== Passage shown
Court Opinion

ID: 8999690
Source: CourtListenerOpinion
Date Created: 2022-11-27 12:55:54.850999+00
Date Added: 2024-06-11T17:11:08.348469
License: Public Domain

Mr. Justice White,
with whom The Chief Justice joins,
dissenting.
Once again, see Greco v. Orange County Memorial Hospital, 423 U. S. 1000 (1975) (White, J., dissent*949ing), this Court leaves standing a square conflict on an important point of federal law. The Court of Appeals for the Ninth Circuit held in the instant case that the receipt by the respondent hospital of federal funds under the Hill-Burton Act, 78 Stat. 447, 42 U. S. C. § 291 et seq., does not render the hospital an instrumentality of the Government so that its actions are governed by constitutional requirements applicable to the States or the Federal Government. The court’s holding is consistent with the law in three other Circuits, Doe v. Beilin Memorial Hospital, 479 F. 2d 756 (CA7 1973); Ward v. St. Anthony Hospital, 476 F. 2d 671 (CA10 1973); Jackson v. Norton-Children’s Hospitals, Inc., 487 F. 2d 502 (CA6 1973), but squarely in conflict with the rule in the Fourth Circuit. Doe v. Charleston Area Medical Center, 529 F. 2d 638 (1975); Christhilf v. Annapolis Emergency Hospital Assn., Inc., 496 F. 2d 174 (1974); Sams v. Ohio Valley General Hospital Assn., 413 F. 2d 826 (1969); Simkins v. Moses H. Cone Memorial Hospital, 323 F. 2d 959 (1963).
====
== Records
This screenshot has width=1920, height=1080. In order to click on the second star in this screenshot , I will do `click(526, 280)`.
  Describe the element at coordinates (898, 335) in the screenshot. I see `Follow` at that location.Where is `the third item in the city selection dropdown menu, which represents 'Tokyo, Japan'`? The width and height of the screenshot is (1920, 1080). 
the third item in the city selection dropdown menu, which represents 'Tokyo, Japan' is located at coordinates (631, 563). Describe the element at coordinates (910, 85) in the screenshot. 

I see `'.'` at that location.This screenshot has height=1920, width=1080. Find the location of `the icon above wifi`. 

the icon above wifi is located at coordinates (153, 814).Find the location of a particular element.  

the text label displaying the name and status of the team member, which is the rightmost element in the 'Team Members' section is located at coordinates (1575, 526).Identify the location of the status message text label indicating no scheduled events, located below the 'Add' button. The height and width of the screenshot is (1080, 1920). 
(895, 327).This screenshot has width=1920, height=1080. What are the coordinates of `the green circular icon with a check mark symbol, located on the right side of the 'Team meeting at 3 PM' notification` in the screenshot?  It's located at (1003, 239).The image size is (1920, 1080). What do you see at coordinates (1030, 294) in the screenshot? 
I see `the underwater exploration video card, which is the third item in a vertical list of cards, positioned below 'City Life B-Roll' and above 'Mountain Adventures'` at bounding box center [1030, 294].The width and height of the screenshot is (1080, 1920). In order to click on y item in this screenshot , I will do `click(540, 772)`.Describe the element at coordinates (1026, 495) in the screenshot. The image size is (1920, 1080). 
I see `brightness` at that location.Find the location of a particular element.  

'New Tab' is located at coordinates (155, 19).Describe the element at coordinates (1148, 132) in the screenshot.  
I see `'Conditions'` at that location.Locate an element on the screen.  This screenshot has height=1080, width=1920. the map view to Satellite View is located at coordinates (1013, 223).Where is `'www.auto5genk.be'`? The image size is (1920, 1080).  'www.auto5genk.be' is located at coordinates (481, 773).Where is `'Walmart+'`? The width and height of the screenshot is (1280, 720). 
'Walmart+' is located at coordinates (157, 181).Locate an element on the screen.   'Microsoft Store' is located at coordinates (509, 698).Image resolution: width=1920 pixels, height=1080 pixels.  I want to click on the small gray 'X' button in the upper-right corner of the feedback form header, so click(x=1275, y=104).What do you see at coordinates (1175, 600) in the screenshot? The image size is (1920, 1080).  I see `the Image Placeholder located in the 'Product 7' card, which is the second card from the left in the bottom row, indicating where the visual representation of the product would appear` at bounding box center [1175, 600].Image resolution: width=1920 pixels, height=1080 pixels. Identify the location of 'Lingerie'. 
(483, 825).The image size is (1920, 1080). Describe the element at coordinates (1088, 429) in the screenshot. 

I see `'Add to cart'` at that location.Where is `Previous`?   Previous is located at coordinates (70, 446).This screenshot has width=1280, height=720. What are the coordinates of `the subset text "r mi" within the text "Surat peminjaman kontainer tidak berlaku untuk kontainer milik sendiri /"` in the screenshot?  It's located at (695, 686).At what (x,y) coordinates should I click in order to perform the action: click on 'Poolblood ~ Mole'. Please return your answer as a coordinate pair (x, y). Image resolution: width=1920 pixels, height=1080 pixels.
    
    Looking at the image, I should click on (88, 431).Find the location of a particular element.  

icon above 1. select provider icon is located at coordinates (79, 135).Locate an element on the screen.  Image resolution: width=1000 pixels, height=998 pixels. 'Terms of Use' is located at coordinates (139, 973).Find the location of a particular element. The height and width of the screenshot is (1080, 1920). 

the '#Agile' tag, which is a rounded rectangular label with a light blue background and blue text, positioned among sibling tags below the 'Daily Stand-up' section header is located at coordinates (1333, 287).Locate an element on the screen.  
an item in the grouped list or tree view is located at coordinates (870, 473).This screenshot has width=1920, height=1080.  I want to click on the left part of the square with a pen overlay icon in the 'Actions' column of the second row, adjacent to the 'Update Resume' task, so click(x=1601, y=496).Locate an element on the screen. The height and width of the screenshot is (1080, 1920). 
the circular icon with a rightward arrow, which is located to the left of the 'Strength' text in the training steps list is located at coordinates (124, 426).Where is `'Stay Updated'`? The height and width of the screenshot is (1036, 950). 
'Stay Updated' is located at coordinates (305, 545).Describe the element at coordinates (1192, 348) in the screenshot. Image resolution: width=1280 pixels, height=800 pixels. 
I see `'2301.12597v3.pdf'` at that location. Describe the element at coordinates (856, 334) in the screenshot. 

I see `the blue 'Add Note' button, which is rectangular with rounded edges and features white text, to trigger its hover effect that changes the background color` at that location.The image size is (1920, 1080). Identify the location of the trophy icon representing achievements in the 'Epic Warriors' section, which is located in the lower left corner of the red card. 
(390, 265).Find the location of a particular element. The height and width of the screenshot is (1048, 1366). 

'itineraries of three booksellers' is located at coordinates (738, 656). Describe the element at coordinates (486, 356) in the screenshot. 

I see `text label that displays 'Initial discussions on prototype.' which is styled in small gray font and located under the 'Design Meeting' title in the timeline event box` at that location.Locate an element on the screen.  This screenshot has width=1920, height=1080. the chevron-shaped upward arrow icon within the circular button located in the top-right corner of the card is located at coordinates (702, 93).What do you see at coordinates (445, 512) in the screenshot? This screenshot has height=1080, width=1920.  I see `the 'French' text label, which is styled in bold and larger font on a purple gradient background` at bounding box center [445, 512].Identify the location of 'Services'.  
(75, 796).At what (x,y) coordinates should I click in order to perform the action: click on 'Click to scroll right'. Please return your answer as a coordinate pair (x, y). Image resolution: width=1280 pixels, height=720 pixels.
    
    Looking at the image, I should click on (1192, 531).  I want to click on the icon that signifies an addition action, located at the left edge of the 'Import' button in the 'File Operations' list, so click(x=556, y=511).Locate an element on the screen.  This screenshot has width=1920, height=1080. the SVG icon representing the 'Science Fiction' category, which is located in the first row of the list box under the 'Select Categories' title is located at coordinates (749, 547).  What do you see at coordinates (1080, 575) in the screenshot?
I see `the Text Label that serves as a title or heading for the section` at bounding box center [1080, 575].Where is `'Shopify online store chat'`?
====
# [Questions to answer]
• A. Summarize the dissenting opinion on hospital funding in two sentences.
• B. Duplicate a section of the dissenting opinion on hospital funding, beginning at the words "Court Opinion" and stopping after "dissenting.".
• C. Pick up the dissenting opinion on hospital funding after its last sentence and write what comes next.
The stored items have no connection to the dissenting opinion on hospital funding.

# [Results of the tasks]
• A. Justice White, joined by the Chief Justice, dissents, stating that the Court once again leaves standing a square conflict on an important point of federal law. The Ninth Circuit held that a hospital's receipt of federal funds under the Hill-Burton Act does not make it a government instrumentality bound by constitutional requirements, a holding consistent with three other Circuits but squarely in conflict with the Fourth Circuit's rule.

• B.
Court Opinion

ID: 8999690
Source: CourtListenerOpinion
Date Created: 2022-11-27 12:55:54.850999+00
Date Added: 2024-06-11T17:11:08.348469
License: Public Domain

Mr. Justice White,
with whom The Chief Justice joins,
dissenting.

• C.
The consequence is that hospitals receiving Hill-Burton funds in the Fourth Circuit are subject to very different rules as a matter of federal law than are similar hospitals in at least four other Circuits. This Court should not, consistent with a responsible exercise of its certiorari jurisdiction, permit such conflicts on important points of federal law to remain unresolved.